[Exercise data — start]

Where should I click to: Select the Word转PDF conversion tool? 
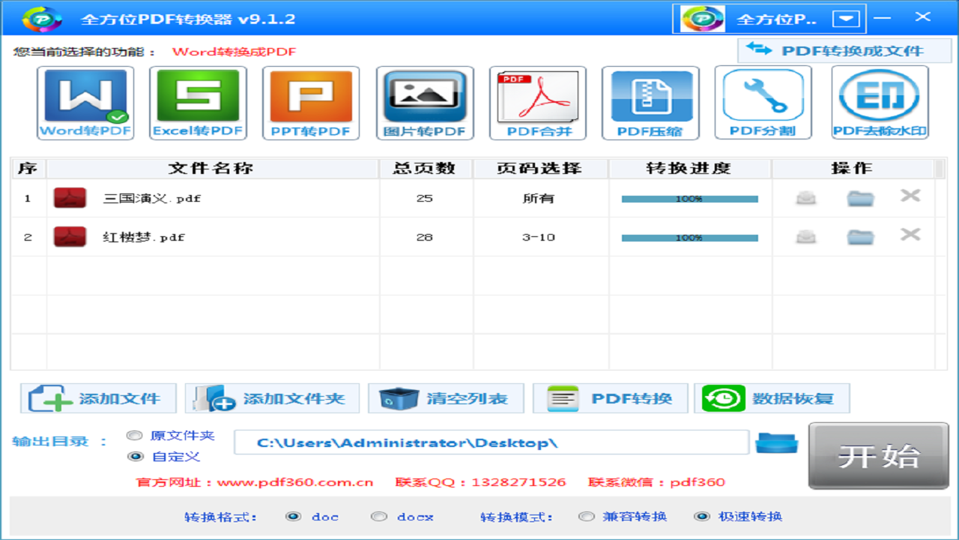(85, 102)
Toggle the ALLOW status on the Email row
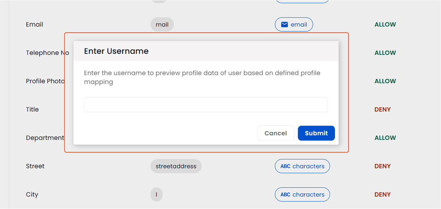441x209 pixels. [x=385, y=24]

[Exercise data — finish]
[Exercise data — start]

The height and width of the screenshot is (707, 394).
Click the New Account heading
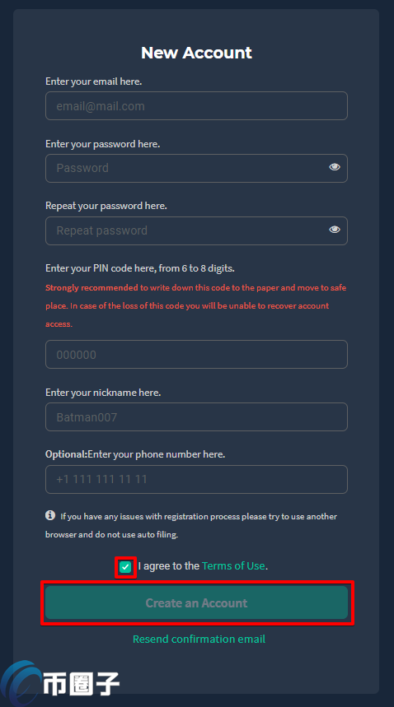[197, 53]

[Exercise data — finish]
[Exercise data — start]

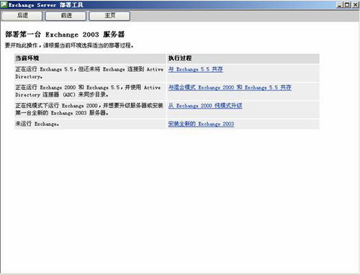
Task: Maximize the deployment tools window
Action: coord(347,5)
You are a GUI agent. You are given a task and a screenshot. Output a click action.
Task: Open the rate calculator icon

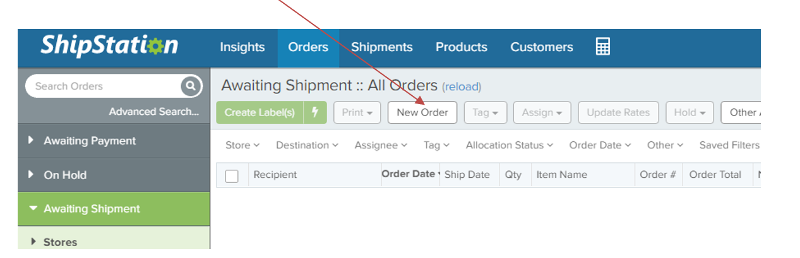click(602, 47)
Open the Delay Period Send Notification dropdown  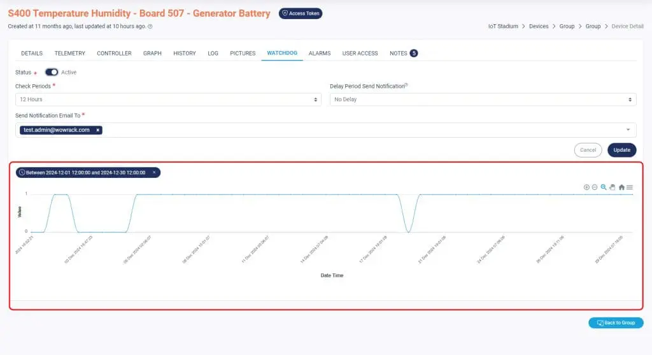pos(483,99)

[Exercise data — finish]

> **What to produce**: Every line holding the string "screenshot" should be copied here, so please find those lines in the data.

> **Answer for this exercise**:
The height and width of the screenshot is (707, 394).
You are a GUI agent. You are given a task and a screenshot. Output a click action.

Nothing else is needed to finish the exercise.